The problem here is that your professor hasn't told you any of this and your experience with higher-level languages where arrays are treated as if they're real is throwing you off. Learning how to work with pointers and memory is by far the biggest hurdle of learning the language. C offers as little abstraction over raw machine code as possible, and a lot of things suffer for it.

my -hope- is this is a Koboyashi Maru to figure out the average knowledge level of the class and not a sign of things to come, but if it ends up continuing to be like this, it might be time to see if you can transfer classes to a different professor.

(Assuming you did whatever assigned readings were assigned)

the most unfortunate truth is that C is probably the oldest programming language still in continuous widespread use.
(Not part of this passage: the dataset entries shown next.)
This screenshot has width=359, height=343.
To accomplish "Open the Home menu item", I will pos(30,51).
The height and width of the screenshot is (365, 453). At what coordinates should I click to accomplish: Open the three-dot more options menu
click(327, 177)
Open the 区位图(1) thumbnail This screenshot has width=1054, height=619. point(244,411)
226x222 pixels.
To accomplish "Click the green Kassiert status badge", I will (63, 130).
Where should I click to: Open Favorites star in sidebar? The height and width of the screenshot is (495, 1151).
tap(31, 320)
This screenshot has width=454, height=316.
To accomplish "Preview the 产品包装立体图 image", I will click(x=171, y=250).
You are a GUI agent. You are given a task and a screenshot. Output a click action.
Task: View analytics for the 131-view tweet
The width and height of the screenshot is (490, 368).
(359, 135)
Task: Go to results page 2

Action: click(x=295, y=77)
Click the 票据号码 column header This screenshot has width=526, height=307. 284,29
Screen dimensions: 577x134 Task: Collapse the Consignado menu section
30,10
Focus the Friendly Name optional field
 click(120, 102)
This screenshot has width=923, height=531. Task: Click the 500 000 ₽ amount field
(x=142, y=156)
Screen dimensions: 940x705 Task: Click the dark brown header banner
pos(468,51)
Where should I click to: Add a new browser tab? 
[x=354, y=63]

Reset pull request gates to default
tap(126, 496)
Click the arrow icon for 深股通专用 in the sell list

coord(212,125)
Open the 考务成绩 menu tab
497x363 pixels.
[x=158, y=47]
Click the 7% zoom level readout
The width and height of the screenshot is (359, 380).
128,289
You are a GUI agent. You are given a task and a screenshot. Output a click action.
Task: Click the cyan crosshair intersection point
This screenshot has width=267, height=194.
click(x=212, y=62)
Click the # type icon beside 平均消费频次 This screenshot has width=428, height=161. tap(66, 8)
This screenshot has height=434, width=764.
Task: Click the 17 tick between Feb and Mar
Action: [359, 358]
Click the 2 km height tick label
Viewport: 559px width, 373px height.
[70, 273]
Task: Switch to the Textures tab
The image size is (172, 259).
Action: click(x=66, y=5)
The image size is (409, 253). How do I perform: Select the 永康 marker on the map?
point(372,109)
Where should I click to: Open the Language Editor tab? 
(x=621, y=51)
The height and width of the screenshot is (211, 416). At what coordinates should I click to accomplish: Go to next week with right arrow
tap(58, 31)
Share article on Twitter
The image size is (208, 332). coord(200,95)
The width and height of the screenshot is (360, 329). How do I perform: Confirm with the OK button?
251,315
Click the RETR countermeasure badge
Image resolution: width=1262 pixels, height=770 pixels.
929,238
COBOL is older, but it's only used in ancient mainframes. Pascal is a few years older, but it's not used for much these days. C is everywhere and it's over 50 years old. it has not changed very much since the ANSI C revision in 1989 which standardized most of the language.

it's showing its age, definitely.

The thing is, many of C's contemporaries don't have these issues. It's not age that C is showing, it's fanatical dedication to implementation simplicity.

C is basically the third Unkillable Hell Language after Fortran (heavily used in scientific computing to this day and you probably have a BLAS and/or LAPACK implementation somewhere on your computer) and COBOL. One may add Lisp to that list but that's a big philosophical question.

The other three have seen much greater advances than C has which is the real hell of it.

As someone who knows C extremely well: it's a bad language with very few affordances and modernities. It basically expects you to know how things work at a lower level than any other programming language still used today, excluding assembly itself. Once you understand how all the pieces fit together, the limitations make sense from an implementation perspective, but they're still not "good". Don't use C if you can avoid it.